Namun dalam waktu dua-tiga tahun terakhir, kolaborasi beberapa faktor pendorong digital banking mengakselerasi tren tersebut. Salah satu yang terpenting adalah ekosistem yang semakin kokoh memampukan digital banking, antara lain akibat pertumbuhan penetrasi internet, adopsi smartphone, dan pertumbuhan e-commerce.

Menurut McKinsey Asia Personal Financial Services Survey, 2014, pengguna digital banking di negara-negara berkembang Asia—termasuk Indonesia—di tahun 2011 hanya mencapai 10% saja dari total responden. Namun angka tersebut tumbuh lebih dari 3 kali lipat di tahun 2014. Bahkan kanal banking melalui perangkat smartphone mengalami pertumbuhan sebesar 5,2 kali lipat.

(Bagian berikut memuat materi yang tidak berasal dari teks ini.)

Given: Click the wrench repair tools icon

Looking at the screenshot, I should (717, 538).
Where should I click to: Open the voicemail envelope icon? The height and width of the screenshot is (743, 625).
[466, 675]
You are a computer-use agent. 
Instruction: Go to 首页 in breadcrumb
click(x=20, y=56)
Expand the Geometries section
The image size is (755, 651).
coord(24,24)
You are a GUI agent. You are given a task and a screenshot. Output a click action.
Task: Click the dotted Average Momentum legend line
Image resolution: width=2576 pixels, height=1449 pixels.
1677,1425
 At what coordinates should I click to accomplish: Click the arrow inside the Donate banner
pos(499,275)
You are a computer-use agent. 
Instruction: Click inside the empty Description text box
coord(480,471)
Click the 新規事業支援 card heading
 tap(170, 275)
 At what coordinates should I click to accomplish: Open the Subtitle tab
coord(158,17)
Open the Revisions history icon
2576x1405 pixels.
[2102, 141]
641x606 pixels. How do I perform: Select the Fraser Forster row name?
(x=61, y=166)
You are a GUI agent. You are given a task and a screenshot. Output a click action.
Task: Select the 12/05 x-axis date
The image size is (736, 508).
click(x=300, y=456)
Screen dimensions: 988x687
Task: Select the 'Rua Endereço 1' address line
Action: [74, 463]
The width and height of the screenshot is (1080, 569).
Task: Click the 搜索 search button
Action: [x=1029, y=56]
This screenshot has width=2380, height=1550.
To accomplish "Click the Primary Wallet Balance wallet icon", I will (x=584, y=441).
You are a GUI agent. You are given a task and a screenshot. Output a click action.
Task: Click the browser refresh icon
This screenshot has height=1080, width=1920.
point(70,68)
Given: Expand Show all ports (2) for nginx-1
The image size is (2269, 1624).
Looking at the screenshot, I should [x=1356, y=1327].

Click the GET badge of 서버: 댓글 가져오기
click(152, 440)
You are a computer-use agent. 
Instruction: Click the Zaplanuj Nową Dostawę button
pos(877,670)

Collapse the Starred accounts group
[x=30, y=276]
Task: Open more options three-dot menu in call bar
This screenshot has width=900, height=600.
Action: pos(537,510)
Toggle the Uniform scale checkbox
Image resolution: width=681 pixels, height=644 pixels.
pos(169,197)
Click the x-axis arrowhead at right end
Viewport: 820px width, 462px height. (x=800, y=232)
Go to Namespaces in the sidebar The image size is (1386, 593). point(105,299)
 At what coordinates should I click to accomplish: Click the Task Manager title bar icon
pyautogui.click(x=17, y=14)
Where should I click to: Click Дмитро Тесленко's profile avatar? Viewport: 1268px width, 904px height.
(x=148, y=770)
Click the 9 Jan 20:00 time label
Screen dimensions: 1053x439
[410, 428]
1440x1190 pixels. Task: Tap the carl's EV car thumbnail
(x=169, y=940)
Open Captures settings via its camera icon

Dengan kenyataan tersebut, mau tak mau dunia perbankan harus lebih serius dan fokus mentransformasi layanannya ke arah digital banking jika tidak ingin ditinggalkan para nasabahnya. Tak pelak, teknologi informasi (TI) berperan penting dalam proses transformasi ini.

Berikut adalah perbincangan khusus InfoKomputer mengenai tren digital banking dan transformasi teknologi bersama Sean Lee (Director, Head of Product Strategy for Asia Pasific & Jepan, Pivotal).

Saat ini, kita mendengar adanya berbagai istilah baru dalam bisnis perbankan, seperti virtual banking, branchless banking, atau digital banking. Apa bedanya?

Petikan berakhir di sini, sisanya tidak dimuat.